同じことを頼んでいるのに、頼み方の違いでNOがYESになることがあります。この頼み方の違いとは、あるトークテクニックにあります。今回は『1秒で気のきいた一言が出るハリウッド流すごい会話術』の中から、ハリウッドで大ヒット作『ターミネーター』の企画を売り込む際にも使われた、それを駆使するとYESをもらえる確率が圧倒的に高まる頼み方のテクニックについて紹介いたします。

ジュースを買ってもらえないA君と、
「飲んでね」と頼まれたB君の違い

 人間は誰もが周りの人に対して何らかの頼み事をしながら生きています。些細なことでも、例えば「ペン貸して」とか、誰かに何かしらのお願いをした事があるでしょう。

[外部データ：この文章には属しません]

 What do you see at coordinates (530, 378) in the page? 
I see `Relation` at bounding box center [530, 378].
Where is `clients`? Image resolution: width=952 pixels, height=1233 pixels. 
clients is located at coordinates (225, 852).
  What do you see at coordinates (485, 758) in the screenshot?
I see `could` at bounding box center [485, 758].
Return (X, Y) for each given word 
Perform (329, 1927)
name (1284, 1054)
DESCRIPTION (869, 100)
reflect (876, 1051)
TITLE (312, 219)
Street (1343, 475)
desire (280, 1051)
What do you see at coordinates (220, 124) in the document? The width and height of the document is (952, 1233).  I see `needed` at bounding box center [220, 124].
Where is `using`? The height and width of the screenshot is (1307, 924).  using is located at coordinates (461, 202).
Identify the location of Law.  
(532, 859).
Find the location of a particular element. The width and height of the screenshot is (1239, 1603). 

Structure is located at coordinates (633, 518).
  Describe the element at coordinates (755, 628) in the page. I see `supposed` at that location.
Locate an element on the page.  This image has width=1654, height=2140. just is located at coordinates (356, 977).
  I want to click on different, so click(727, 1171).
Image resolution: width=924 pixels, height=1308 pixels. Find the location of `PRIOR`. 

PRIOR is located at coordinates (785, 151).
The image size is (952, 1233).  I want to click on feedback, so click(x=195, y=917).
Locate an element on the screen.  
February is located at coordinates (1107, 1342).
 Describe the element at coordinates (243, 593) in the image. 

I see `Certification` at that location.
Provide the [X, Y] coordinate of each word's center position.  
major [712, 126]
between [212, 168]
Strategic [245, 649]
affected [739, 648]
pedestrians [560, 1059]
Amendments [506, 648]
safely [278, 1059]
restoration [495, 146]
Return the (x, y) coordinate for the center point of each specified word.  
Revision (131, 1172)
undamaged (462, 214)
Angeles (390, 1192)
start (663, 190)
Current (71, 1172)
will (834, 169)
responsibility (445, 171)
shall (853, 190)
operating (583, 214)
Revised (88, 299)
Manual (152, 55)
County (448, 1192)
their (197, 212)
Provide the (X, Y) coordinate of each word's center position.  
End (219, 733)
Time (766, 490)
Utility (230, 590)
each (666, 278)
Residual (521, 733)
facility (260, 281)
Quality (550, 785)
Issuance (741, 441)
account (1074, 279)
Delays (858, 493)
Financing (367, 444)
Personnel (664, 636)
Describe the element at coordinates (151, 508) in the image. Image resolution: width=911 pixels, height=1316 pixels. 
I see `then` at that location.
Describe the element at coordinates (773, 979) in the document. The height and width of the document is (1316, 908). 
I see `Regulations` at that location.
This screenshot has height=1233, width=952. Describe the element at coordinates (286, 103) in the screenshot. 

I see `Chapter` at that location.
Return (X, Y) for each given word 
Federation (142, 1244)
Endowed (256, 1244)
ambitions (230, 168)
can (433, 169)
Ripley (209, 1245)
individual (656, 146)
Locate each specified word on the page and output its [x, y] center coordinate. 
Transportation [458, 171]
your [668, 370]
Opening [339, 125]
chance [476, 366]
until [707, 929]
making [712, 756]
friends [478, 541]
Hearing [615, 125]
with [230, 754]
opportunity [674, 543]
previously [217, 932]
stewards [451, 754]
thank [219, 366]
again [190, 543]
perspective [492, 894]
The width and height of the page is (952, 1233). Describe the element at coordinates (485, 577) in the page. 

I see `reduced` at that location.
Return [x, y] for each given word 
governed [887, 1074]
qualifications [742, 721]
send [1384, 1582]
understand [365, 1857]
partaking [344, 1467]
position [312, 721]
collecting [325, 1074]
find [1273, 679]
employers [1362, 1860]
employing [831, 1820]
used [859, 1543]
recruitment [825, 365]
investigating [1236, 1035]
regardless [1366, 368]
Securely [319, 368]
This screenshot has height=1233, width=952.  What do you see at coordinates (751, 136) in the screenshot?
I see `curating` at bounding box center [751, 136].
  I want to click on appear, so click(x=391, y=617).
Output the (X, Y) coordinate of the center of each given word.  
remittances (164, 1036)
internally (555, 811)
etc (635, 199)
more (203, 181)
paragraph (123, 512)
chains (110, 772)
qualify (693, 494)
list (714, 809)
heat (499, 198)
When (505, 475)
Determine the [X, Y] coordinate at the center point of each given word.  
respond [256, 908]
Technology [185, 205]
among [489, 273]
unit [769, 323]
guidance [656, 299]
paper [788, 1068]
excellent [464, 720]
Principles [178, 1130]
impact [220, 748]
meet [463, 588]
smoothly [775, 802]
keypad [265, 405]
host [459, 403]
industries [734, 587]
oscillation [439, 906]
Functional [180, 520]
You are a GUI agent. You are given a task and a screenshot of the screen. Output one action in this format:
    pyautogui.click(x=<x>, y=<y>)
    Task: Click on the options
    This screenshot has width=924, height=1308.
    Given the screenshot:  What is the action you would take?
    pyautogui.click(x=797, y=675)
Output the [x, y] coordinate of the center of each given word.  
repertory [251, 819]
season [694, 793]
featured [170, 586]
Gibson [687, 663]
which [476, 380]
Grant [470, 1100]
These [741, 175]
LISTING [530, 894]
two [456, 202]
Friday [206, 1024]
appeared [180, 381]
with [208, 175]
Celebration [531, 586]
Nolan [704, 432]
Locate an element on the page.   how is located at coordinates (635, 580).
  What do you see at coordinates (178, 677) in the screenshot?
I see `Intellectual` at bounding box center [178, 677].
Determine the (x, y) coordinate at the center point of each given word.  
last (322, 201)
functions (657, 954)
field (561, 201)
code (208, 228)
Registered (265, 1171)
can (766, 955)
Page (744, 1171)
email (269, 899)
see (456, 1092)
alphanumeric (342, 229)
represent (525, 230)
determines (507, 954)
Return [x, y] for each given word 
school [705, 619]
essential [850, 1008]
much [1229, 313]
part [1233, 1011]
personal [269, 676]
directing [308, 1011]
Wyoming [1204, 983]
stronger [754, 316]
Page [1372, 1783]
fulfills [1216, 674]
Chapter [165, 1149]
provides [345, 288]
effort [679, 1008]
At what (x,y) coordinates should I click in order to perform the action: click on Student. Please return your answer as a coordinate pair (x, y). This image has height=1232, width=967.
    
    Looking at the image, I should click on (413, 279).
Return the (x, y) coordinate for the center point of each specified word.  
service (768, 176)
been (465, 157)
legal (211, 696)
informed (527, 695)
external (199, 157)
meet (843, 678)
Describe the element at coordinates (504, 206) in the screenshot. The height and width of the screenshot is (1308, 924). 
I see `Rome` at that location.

 しかし、残念ながら頼み事の成功率というのは、人によって全然違うのです。頼み事が上手い人は、小さい頃から大人にお菓子を多く買ってもらえるなど、得だらけの人生を送っていきます。一方、そうでない人は子どもの頃から悲惨です。他の人と同じように誰かに頼み事をしても、無視されるどころか、場合によっては「図々しい!」と、怒られてしまう事だってあるものです。

 何が「頼み事の成功率」を変えているのでしょうか。そのほとんどは、「頼み方の違い」です。実は、頼み事の成功率を上げるには、「相手から頼まれる形にもっていく」という事が非常に重要なのです。

 例えば、親と一緒に公園で遊んでいる子どもが急にジュースを飲みたくなったとします。A君は親に、「ジュース飲みたいよ~」と唐突に、自分の気持をアピールしました。

 一方のB君は、「暑くてもうダメ。疲れた!」と言いながら、公園のベンチに座り込みます。そして、すかさず公園から見えるコンビニを指差して、「ジュース飲みたい」と言いました。

 B君の頼み方が正解です。この後、ベンチに座っていたB君が、「やっぱりジュースいらない!もっと遊ぶ」と走り出しそうになったらどうでしょう。場合によっては、逆に熱中症を心配した親の方から「今日は暑いから、先にジュース飲んでおこうね!」と、子どもに飲むのを依頼するような形になってしまう事すらあるでしょう。